* _DIRECTIONS FOR THIS TASK_
Pick up the forum thread about elect angels after its last post and continue it.

* _GIVEN PASSAGE_

________

# Elect angels



## Edm (Nov 27, 2016)

This is probably a simple question to most,
I was reading through the WCF and LBC and see in chapter 3, it speaks of the predestination of men and angels. I see in the Bible the men part. Where does it speak of angels being predestined? Is that spoken of? Or is it the natural realization due to the Soverignty of God? I had never thought through that before I suppose.

Thanks


----------



## Edward (Nov 27, 2016)

"I charge thee before God, and the Lord Jesus Christ, and the *elect angels*, that thou observe these things without preferring one before another, doing nothing by partiality." KJV I Timothy 5:21

"In the presence of God and of Christ Jesus and of the elect angels I charge you to keep these rules without prejudging, doing nothing from partiality." ESV


----------



## Bill The Baptist (Nov 28, 2016)

Interestingly enough, Anselm believed that the number of elect men was equal to the number of fallen angels, as if God were replacing them. I'm not sure if this is a common Catholic belief, but it struck me as odd.


----------



## Peairtach (Nov 28, 2016)

Bill The Baptist said:


> Interestingly enough, Anselm believed that the number of elect men was equal to the number of fallen angels, as if God were replacing them. I'm not sure if this is a common Catholic belief, but it struck me as odd.


There's a relatively recent discussion on it on the Puritanboard. It seems at best somewhat speculative.

Sent from my C6903 using Tapatalk


----------



## Edm (Nov 28, 2016)

Thank you.

________

* _INFORMATION SHOWN_
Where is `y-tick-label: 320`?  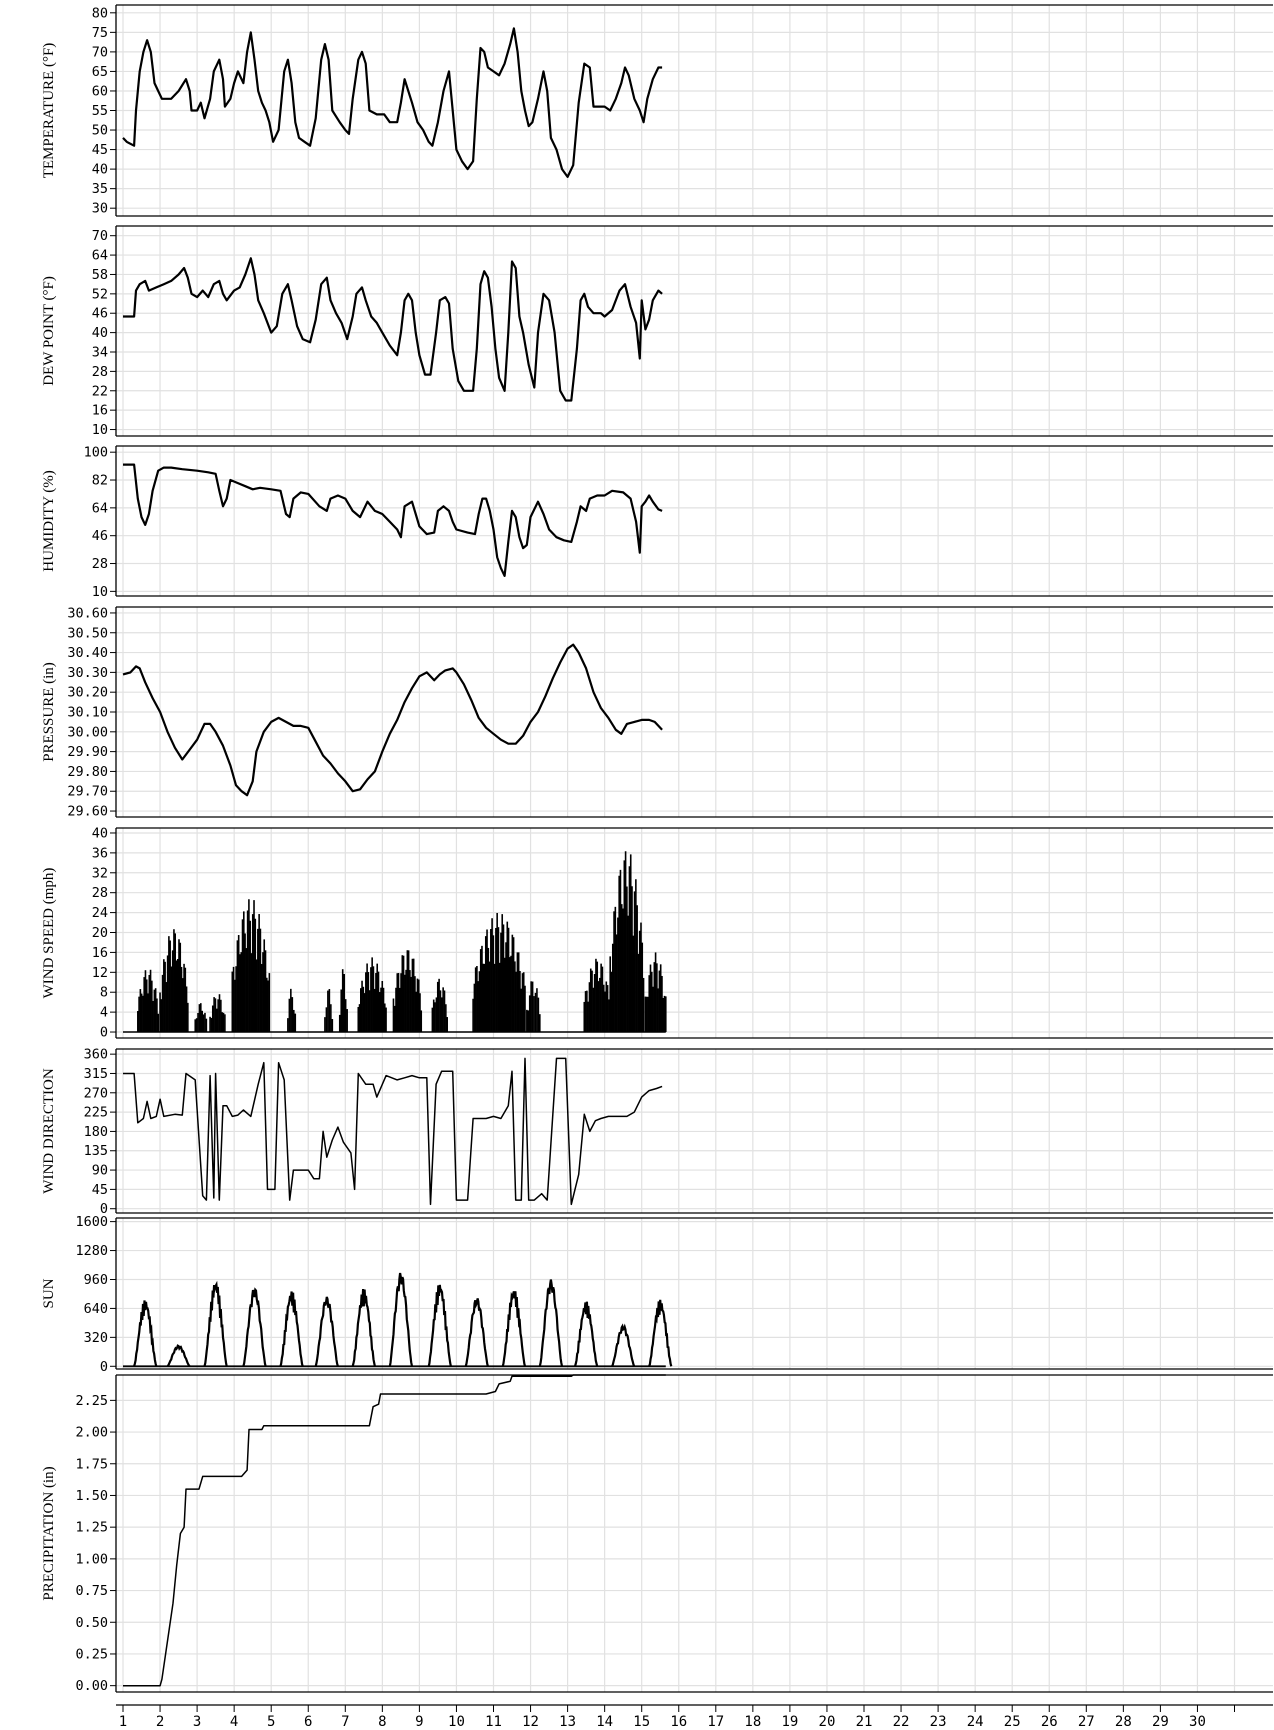 y-tick-label: 320 is located at coordinates (96, 1338).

________

* _OUTPUT_
----------



## yeutter (Nov 28, 2016)

Peairtach said:


> Bill The Baptist said:
> 
> 
> > Interestingly enough, Anselm believed that the number of elect men was equal to the number of fallen angels, as if God were replacing them. I'm not sure if this is a common Catholic belief, but it struck me as odd.
> ...


Saint Anselm dealt with this in Cur Deus Homo at the end of Chapter XVIII. This digression on Saint Anslem's part occurs just before his discourse on How Man Can Not Be Saved Without Satisfaction For Sin.


----------



## Dachaser (Nov 28, 2016)

How did the fall off Satan, if it did at all, relate to the Angels who were elect, as it seems that Satan was able to persuade many of them to join him in the Fall?


----------



## Edward (Nov 28, 2016)

Dachaser said:


> How did the fall off Satan, if it did at all, relate to the Angels who were elect, as it seems that Satan was able to persuade many of them to join him in the Fall?



Why would you think that elect angels were among the fallen?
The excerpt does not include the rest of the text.